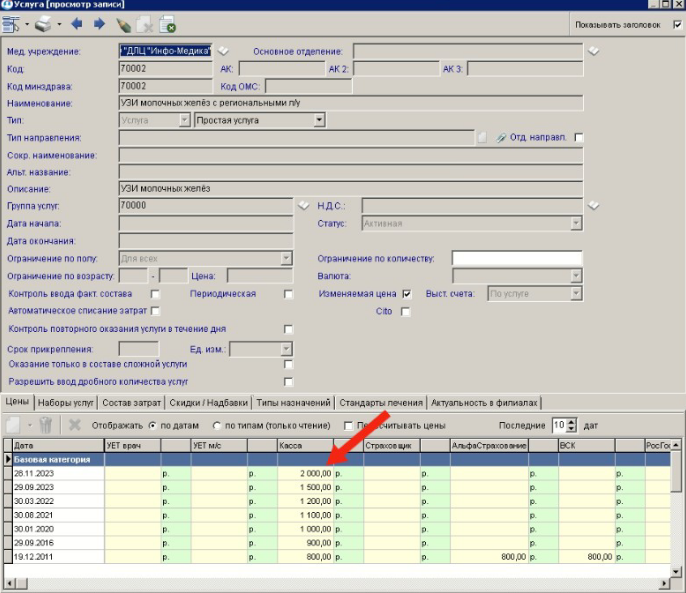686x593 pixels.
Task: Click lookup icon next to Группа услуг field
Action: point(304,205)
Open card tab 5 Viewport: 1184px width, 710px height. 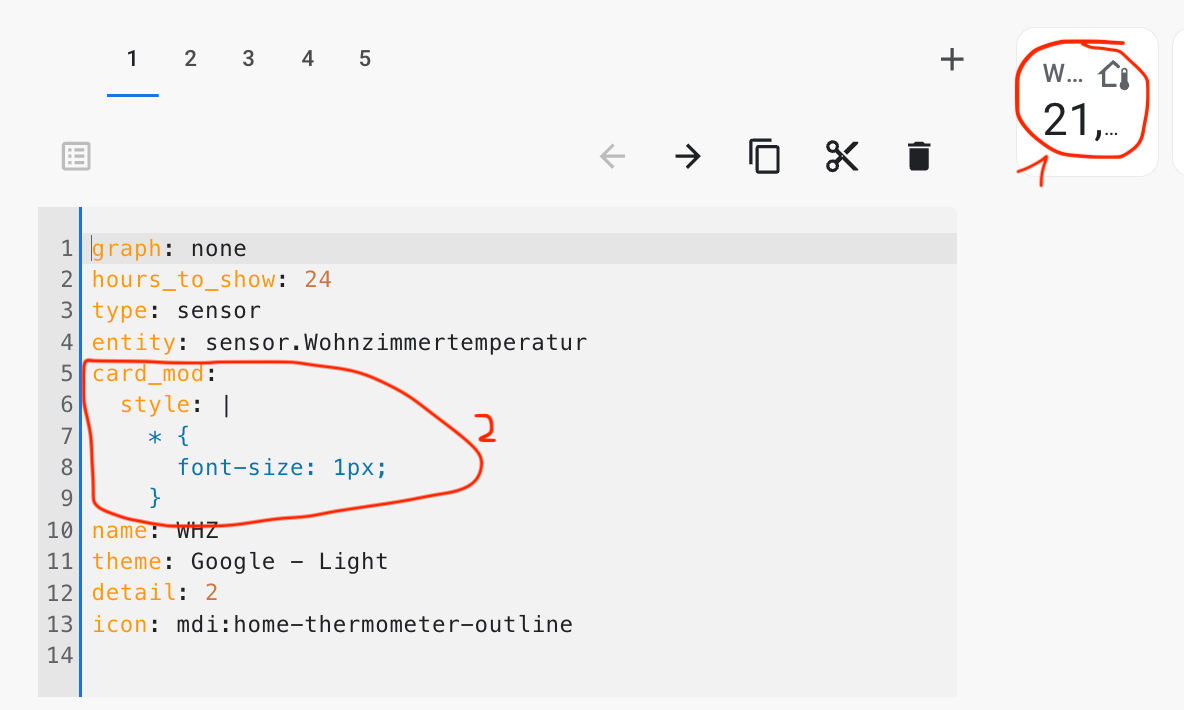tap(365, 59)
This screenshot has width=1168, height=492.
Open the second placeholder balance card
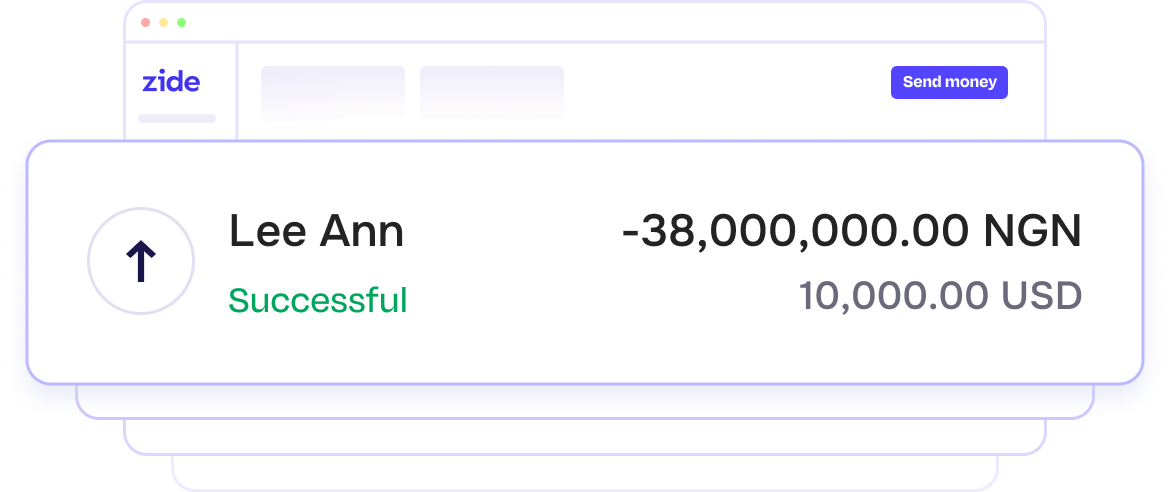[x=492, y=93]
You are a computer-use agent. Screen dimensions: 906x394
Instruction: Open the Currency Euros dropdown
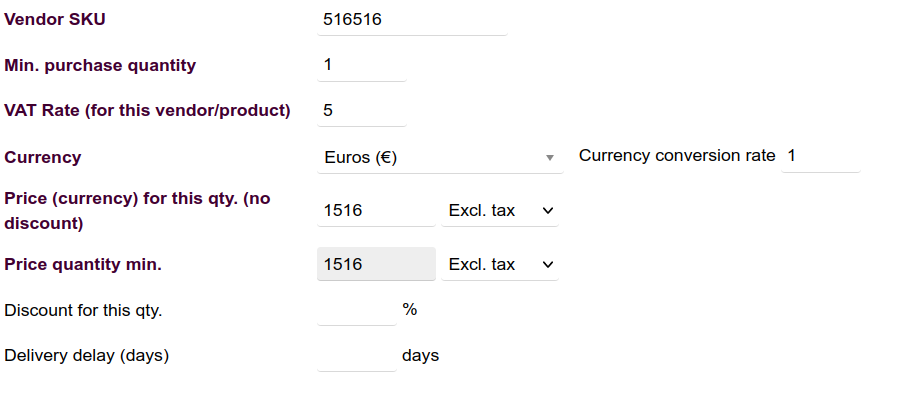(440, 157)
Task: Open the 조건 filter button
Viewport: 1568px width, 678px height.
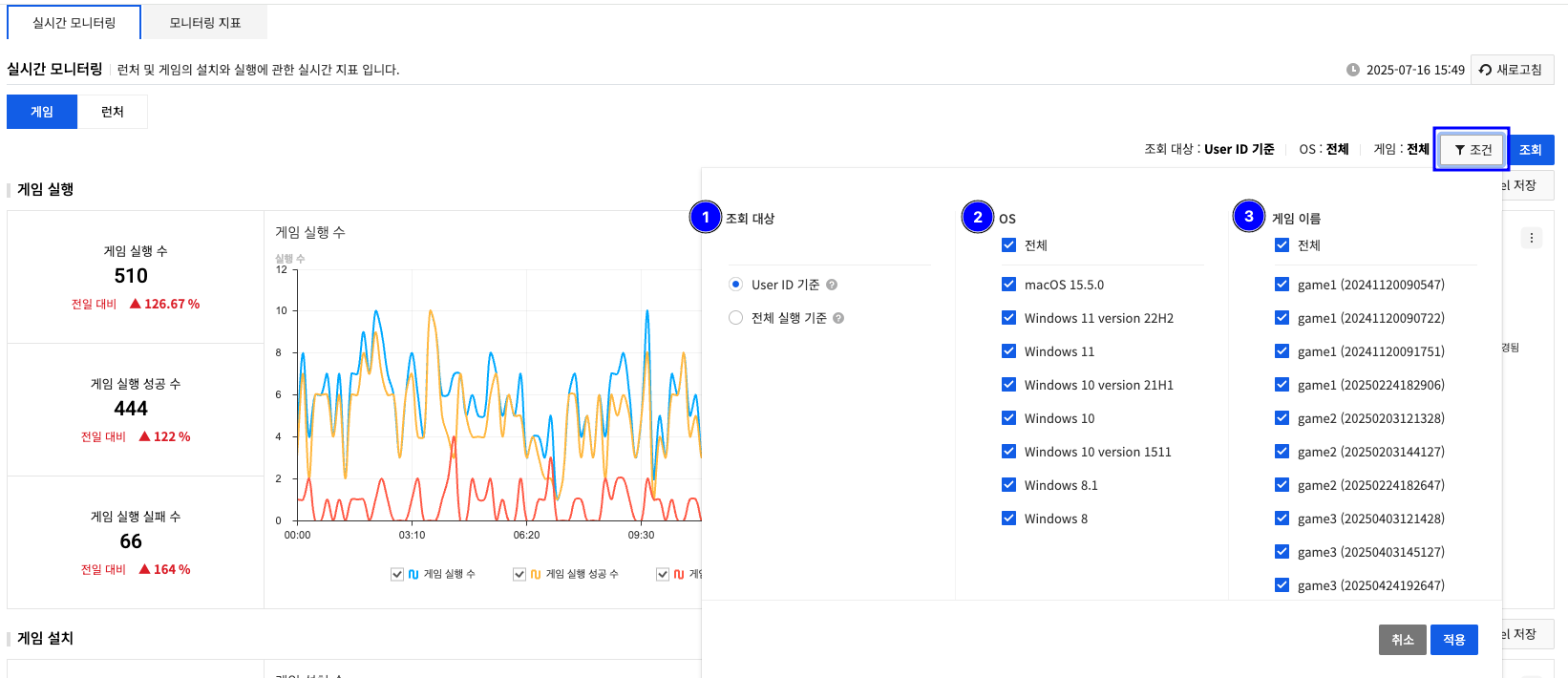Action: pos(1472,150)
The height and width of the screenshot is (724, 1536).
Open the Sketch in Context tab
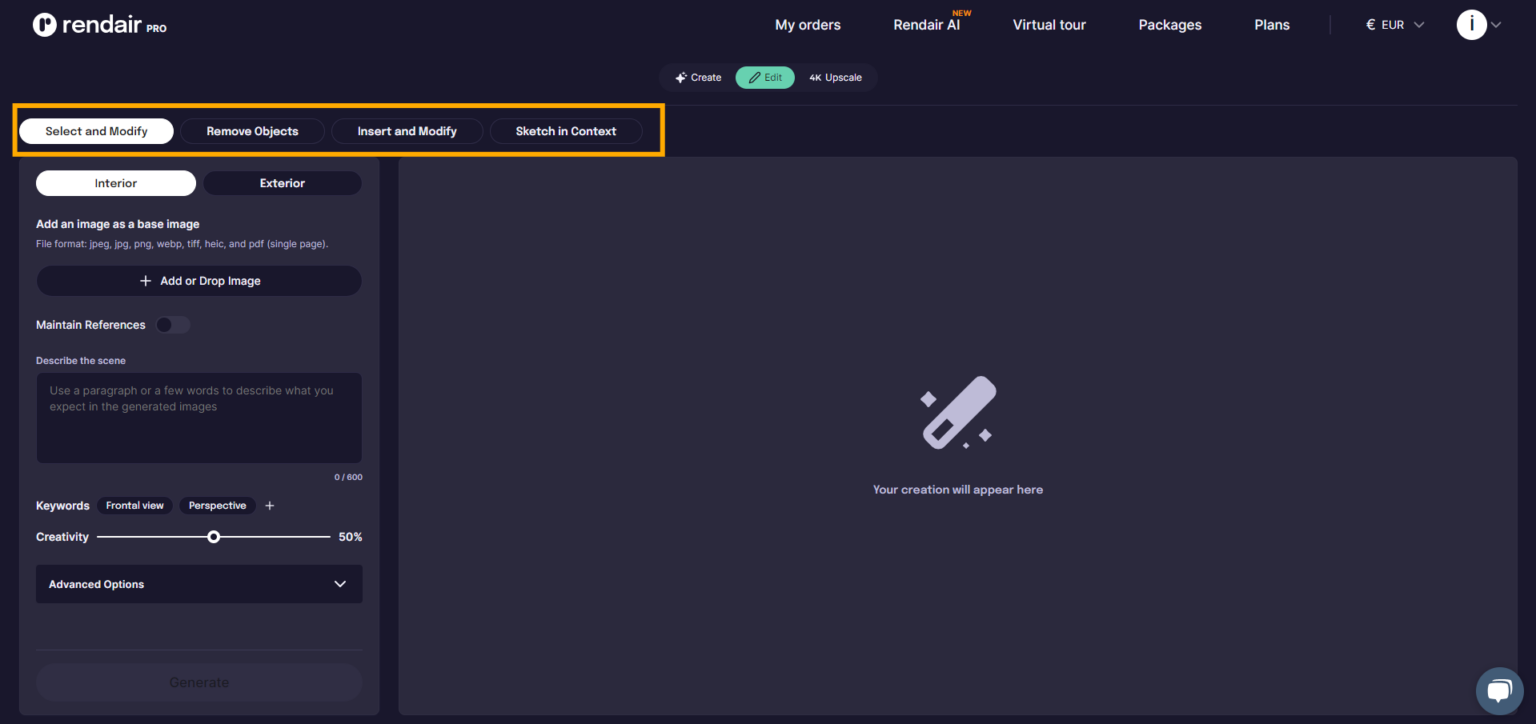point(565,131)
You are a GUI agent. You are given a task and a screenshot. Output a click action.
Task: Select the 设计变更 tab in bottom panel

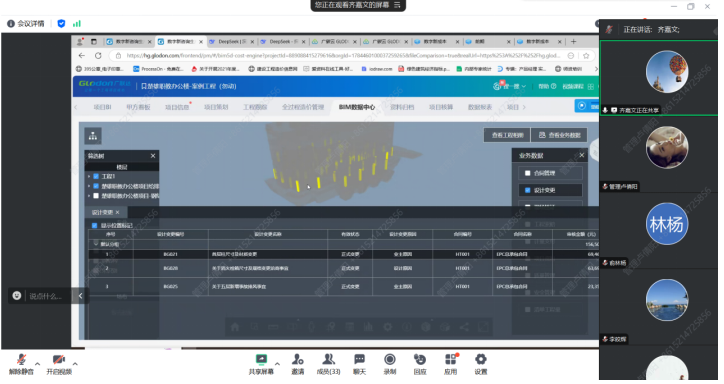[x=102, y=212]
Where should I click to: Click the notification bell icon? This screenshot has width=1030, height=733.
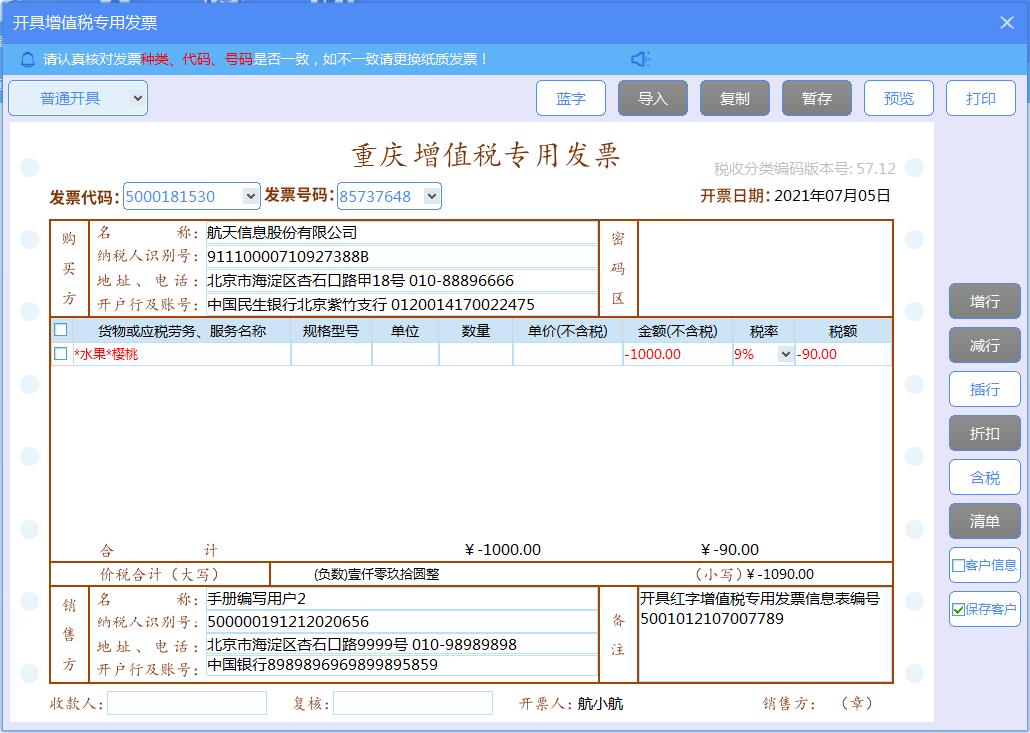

____

PROBLEM REQUIREMENTS ->
From the line containing "Viewport: 1568px width, 678px height." down to the last line of the entries above, copy each line exactly and nothing more. Leave pictures out.

TASK ANSWER ->
Viewport: 1568px width, 678px height.
Action: pos(1472,150)
The height and width of the screenshot is (724, 1536).
Open the Sketch in Context tab
point(565,131)
You are a GUI agent. You are given a task and a screenshot. Output a click action.
Task: Select the 设计变更 tab in bottom panel

[x=102, y=212]
Where should I click to: Click the notification bell icon? This screenshot has width=1030, height=733.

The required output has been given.